Peano arithmetic is equiconsistent with several weak systems of set theory. One such system is ZFC with the axiom of infinity replaced by its negation. Another such system consists of general set theory (extensionality, existence of the empty set, and the axiom of adjunction), augmented by an axiom schema stating that a property that holds for the empty set and holds of an adjunction whenever it holds of the adjunct must hold for all sets.

==== Interpretation in category theory ====

The Peano axioms can also be understood using category theory. Let C be a category with terminal object 1_{C}, and define the category of pointed unary systems, US_{1}(C) as follows:

- The objects of US_{1}(C) are triples (X, 0_{X}, S_{X}) where X is an object of C, and 0_{X} : 1_{C} → X and S_{X} : X → X are C-morphisms.
- A morphism φ : (X, 0_{X}, S_{X}) → (Y, 0_{Y}, S_{Y}) is a C-morphism φ : X → Y with φ 0_{X} = 0_{Y} and φ S_{X} = S_{Y} φ.

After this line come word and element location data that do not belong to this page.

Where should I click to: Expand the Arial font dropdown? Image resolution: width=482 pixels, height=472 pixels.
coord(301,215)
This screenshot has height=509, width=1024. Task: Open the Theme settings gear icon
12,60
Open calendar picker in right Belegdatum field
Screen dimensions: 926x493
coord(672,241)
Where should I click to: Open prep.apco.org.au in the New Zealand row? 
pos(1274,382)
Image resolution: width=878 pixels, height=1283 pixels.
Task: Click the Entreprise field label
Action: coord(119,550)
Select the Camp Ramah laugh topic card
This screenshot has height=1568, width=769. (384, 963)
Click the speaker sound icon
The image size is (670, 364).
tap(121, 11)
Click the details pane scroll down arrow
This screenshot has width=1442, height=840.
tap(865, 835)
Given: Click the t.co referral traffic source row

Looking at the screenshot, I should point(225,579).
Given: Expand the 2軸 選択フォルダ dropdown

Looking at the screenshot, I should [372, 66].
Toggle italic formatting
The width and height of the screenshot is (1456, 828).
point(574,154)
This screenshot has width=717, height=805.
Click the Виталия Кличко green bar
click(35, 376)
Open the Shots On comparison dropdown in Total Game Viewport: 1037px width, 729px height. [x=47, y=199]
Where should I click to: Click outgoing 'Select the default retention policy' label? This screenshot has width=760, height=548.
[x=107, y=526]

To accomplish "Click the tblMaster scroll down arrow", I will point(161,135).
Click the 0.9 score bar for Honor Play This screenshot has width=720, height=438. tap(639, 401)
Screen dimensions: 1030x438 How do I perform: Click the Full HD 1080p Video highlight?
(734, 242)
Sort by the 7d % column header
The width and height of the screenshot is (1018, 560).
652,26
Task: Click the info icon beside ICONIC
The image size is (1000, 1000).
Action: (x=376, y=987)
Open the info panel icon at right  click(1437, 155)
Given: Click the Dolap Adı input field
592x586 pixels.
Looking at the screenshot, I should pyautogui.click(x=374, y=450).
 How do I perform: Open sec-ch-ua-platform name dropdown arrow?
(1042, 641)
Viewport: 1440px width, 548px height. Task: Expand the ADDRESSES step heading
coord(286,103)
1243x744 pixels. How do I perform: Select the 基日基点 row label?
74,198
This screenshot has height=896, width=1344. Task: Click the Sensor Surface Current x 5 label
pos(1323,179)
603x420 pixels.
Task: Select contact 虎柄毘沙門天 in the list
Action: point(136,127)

Then C is said to satisfy the Dedekind–Peano axioms if US_{1}(C) has an initial object; this initial object is known as a natural number object in C. If (N, 0, S) is this initial object, and (X, 0_{X}, S_{X}) is any other object, then the unique map u : (N, 0, S) → (X, 0_{X}, S_{X}) is such that

 $$\begin{align}

u (0) &= 0_X, \\
u (S) &= S_X (u).
\end{align}$$
This is precisely the recursive definition of 0_{X} and S_{X}.

=== Consistency ===

When the Peano axioms were first proposed, Bertrand Russell and others agreed that these axioms implicitly defined what we mean by a "natural number". Henri Poincaré was more cautious, saying they only defined natural numbers if they were consistent; if there is a proof that starts from just these axioms and derives a contradiction such as 0 = 1, then the axioms are inconsistent, and do not define anything. In 1900, David Hilbert posed the problem of proving their consistency using only finitistic methods as the second of his twenty-three problems. In 1931, Kurt Gödel proved his second incompleteness theorem, which shows that such a consistency proof cannot be formalized within Peano arithmetic itself, if Peano arithmetic is consistent.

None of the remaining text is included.